Written by Jose Davies | Jan 26, 2026 3:19:49 AM

We all have an enough point.

Not a dramatic breaking point.
Not burnout.
Not failure.

Just a quiet moment where you pause and ask yourself a different question.

What do I actually want my life and work to look like now?

For many of us, that question arrives softly. Often later than we expect. And usually after years of doing what we thought we were supposed to do.

When success starts to feel borrowed

I have been thinking about this a lot recently, especially as more people I admire speak openly about redefining success on their own terms.

Jenna Kutcher shared something in a recent Substack post that stayed with me. She wrote:

Go all in on a business that matches your definition of success.
Not the one you absorbed from Instagram or a podcast or a course you took five years ago, but yours.
Pace yourself, because life is so short, and time moves terrifyingly fast.
I don’t want a single one of us to look up and realise we traded the ordinary irreplaceable moments for a version of success that was never really ours to begin with.

Shortly after, she made the decision to step away from her hugely successful podcast.

Not because it failed.
Not because she could not sustain it.
But because she reached a point where she asked herself a simple, honest question.
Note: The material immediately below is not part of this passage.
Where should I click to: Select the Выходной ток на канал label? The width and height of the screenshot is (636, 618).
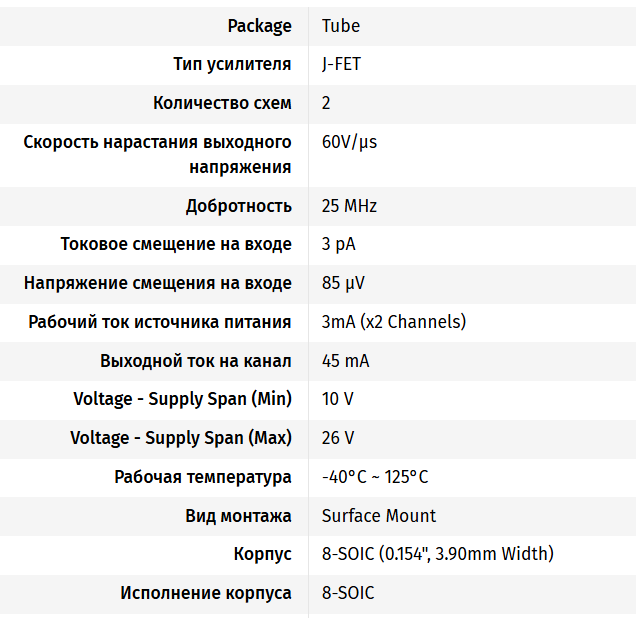point(196,361)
What is enough for me now?

We are seeing this more and more.

Amy Porterfield chose to step away from her long-running course, Digital Course Academy, simply because she could and because her priorities had changed.

Lydia Millen has also reshaped how she works, reducing her You-Tube output to one vlog a week instead of 2-3 and making new decisions about what she wants her business to support.

None of these decisions are failures.

They are choices.

The pressure to always want more

Online, success is often framed very narrowly.

More revenue.
More followers.
More visibility.
More growth.

If you are not scaling, it can feel like you are standing still. If you are not chasing the next milestone, it can feel like you are doing something wrong.

But not everyone wants more.

Some people want:

  • More time

  • More steadiness

  • More space

  • More ease

  • A business that fits around their life, not one that consumes it

And that is a valid ambition.

My own enough point

For me, at 56, I started asking myself this question about a year ago.

Had I reached my enough point?

It turned out I had.

I had worked full time since I was 16, with only a three-month break after having my son. I had spent decades working hard, being reliable, building experience, and doing what was expected of me.

At that stage in my life, it felt right to acknowledge that something had shifted.

My enough stage had arrived.

That meant choosing to work three days a week, which is exactly what I do now.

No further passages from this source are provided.